Estas palavras faziam parte de um poema declamado por crianças do Centro Tenda di Abramo, pertencente à Comunidade de Sant’Edigio, em Roma, e que é um dos muitos centros de refugiados que visitei nas últimas semanas. As famílias perderam as suas casas, mas sinto-me em casa no meio delas. Estava sentado com um pequeno grupo de pessoas vindas do Médio Oriente, de África e de outras partes, ouvindo-as com atenção, quando notei a presença de um menino. “Que idade tens?”, perguntei-lhe. “Seis”, respondeu orgulhosamente.

Lembrei-me dos tempos em que tinha essa idade e de como fui forçado a fugir da minha casa durante a Guerra da Coreia. Apesar de não ter precisado de fugir para tão longe como fizeram estas crianças – tendo sido poupado a muitos dos tormentos que lhes deixarão marcas para sempre –, recordo bem a confusão e medo sentidos quando abandonava a minha aldeia sob bombardeamento.

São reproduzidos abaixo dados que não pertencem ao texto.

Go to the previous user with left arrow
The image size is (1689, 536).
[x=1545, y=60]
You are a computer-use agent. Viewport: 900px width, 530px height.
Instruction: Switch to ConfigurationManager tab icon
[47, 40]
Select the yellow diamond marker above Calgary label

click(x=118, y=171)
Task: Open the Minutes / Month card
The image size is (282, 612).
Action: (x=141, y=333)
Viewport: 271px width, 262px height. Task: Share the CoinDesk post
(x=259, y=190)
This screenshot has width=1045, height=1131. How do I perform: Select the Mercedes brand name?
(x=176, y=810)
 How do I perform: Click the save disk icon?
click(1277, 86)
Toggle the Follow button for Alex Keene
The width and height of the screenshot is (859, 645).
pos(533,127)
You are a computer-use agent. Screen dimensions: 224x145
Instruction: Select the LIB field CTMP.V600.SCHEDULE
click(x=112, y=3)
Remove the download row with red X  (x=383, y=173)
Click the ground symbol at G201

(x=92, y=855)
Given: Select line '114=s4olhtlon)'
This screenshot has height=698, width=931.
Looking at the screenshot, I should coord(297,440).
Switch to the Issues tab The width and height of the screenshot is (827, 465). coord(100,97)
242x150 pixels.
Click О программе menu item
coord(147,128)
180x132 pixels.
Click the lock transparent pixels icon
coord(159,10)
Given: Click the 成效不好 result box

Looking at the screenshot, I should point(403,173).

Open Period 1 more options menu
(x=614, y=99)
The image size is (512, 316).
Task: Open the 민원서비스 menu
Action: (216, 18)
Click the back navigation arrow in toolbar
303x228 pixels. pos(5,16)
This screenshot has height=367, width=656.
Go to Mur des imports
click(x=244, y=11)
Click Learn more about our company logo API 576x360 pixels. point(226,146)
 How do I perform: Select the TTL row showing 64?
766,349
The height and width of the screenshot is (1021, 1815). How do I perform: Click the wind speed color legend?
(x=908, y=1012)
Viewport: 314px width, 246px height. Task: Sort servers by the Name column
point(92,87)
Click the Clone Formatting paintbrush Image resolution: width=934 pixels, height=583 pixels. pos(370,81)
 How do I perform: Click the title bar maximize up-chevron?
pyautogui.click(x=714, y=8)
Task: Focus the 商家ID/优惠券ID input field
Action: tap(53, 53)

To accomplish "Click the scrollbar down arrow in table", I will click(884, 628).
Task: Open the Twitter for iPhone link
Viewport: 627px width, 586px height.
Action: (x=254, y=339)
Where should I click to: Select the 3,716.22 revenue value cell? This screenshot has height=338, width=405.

Nunca me esquecerei da busca incessante do meu avô para encontrar algo para comermos na montanha onde nos escondemos. Era demasiado novo para compreender expressões tais como “segurança coletiva”, mas quando vi as tropas multinacionais que chegavam sob a bandeira das Nações Unidas soube que não estávamos sozinhos. Quando a ONU nos ofereceu mantimentos que nos salvaram a vida, começou a formar-se em mim um sentido de responsabilidade para retribuir ao mundo que me tinha ajudado. Eu não sou especial. Todos aqueles que conheci na Tenda di Abramo, em Itália, e no Centro Humanitário de Gabcíkovo, na Eslováquia, bem como no Centro de Receção e Integração de Migrantes, em Espanha, estão ansiosos para contribuírem em favor da sociedade.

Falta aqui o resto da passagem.